━━━━━ RECORDS PROVIDED

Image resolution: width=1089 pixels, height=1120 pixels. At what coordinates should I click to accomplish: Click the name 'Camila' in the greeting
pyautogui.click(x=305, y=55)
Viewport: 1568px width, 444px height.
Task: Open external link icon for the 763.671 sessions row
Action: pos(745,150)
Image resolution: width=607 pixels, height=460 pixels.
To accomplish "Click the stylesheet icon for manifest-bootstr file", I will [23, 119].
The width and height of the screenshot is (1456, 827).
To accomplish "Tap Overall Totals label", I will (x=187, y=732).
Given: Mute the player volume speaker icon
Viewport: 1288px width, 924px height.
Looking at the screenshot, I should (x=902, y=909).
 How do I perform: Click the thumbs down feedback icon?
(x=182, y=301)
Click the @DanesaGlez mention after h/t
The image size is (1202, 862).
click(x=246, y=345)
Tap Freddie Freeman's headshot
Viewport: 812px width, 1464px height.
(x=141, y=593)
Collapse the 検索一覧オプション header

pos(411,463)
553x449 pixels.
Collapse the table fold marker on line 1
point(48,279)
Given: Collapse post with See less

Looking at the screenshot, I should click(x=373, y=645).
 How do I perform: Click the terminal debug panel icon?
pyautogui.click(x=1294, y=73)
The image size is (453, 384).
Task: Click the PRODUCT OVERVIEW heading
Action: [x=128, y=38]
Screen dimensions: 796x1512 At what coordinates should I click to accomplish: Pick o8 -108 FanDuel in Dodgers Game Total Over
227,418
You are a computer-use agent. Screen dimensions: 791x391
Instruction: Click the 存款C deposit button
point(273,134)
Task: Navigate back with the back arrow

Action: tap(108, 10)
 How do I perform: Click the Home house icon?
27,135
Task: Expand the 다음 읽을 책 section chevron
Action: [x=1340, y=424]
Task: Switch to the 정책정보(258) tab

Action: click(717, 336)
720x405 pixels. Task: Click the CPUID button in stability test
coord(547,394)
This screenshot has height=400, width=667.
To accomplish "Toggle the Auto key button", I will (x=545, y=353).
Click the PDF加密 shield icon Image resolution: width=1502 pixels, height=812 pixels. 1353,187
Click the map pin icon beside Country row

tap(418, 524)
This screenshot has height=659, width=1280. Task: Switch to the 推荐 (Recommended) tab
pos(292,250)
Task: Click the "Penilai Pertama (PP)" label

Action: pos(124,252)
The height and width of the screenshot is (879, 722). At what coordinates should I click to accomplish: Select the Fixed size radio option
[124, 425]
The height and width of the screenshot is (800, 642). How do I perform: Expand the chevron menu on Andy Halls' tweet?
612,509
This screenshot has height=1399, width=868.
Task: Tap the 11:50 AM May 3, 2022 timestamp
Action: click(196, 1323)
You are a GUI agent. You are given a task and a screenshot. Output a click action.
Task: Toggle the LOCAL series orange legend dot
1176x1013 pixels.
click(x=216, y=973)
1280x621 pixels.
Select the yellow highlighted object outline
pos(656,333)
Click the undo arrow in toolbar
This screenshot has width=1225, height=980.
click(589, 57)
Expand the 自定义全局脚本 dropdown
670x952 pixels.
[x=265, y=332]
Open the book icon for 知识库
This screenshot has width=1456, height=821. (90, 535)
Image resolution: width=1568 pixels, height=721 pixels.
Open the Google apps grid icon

━━━━━━━━━━

Every line above should be printed again exactly as it stands.

Image resolution: width=1089 pixels, height=1120 pixels. At what coordinates should I click to accomplish: Click the name 'Camila' in the greeting
pyautogui.click(x=305, y=55)
Viewport: 1568px width, 444px height.
Task: Open external link icon for the 763.671 sessions row
Action: pos(745,150)
Image resolution: width=607 pixels, height=460 pixels.
To accomplish "Click the stylesheet icon for manifest-bootstr file", I will [23, 119].
The width and height of the screenshot is (1456, 827).
To accomplish "Tap Overall Totals label", I will (x=187, y=732).
Given: Mute the player volume speaker icon
Viewport: 1288px width, 924px height.
Looking at the screenshot, I should (x=902, y=909).
 How do I perform: Click the thumbs down feedback icon?
(x=182, y=301)
Click the @DanesaGlez mention after h/t
The image size is (1202, 862).
click(x=246, y=345)
Tap Freddie Freeman's headshot
Viewport: 812px width, 1464px height.
(x=141, y=593)
Collapse the 検索一覧オプション header

pos(411,463)
553x449 pixels.
Collapse the table fold marker on line 1
point(48,279)
Given: Collapse post with See less

Looking at the screenshot, I should click(x=373, y=645).
 How do I perform: Click the terminal debug panel icon?
pyautogui.click(x=1294, y=73)
The image size is (453, 384).
Task: Click the PRODUCT OVERVIEW heading
Action: [x=128, y=38]
Screen dimensions: 796x1512 At what coordinates should I click to accomplish: Pick o8 -108 FanDuel in Dodgers Game Total Over
227,418
You are a computer-use agent. Screen dimensions: 791x391
Instruction: Click the 存款C deposit button
point(273,134)
Task: Navigate back with the back arrow

Action: tap(108, 10)
 How do I perform: Click the Home house icon?
27,135
Task: Expand the 다음 읽을 책 section chevron
Action: [x=1340, y=424]
Task: Switch to the 정책정보(258) tab

Action: click(717, 336)
720x405 pixels. Task: Click the CPUID button in stability test
coord(547,394)
This screenshot has height=400, width=667.
To accomplish "Toggle the Auto key button", I will (x=545, y=353).
Click the PDF加密 shield icon Image resolution: width=1502 pixels, height=812 pixels. 1353,187
Click the map pin icon beside Country row

tap(418, 524)
This screenshot has height=659, width=1280. Task: Switch to the 推荐 (Recommended) tab
pos(292,250)
Task: Click the "Penilai Pertama (PP)" label

Action: pos(124,252)
The height and width of the screenshot is (879, 722). At what coordinates should I click to accomplish: Select the Fixed size radio option
[124, 425]
The height and width of the screenshot is (800, 642). How do I perform: Expand the chevron menu on Andy Halls' tweet?
612,509
This screenshot has height=1399, width=868.
Task: Tap the 11:50 AM May 3, 2022 timestamp
Action: click(196, 1323)
You are a GUI agent. You are given a task and a screenshot. Output a click action.
Task: Toggle the LOCAL series orange legend dot
1176x1013 pixels.
click(x=216, y=973)
1280x621 pixels.
Select the yellow highlighted object outline
pos(656,333)
Click the undo arrow in toolbar
This screenshot has width=1225, height=980.
click(589, 57)
Expand the 自定义全局脚本 dropdown
670x952 pixels.
[x=265, y=332]
Open the book icon for 知识库
This screenshot has width=1456, height=821. (90, 535)
Image resolution: width=1568 pixels, height=721 pixels.
Open the Google apps grid icon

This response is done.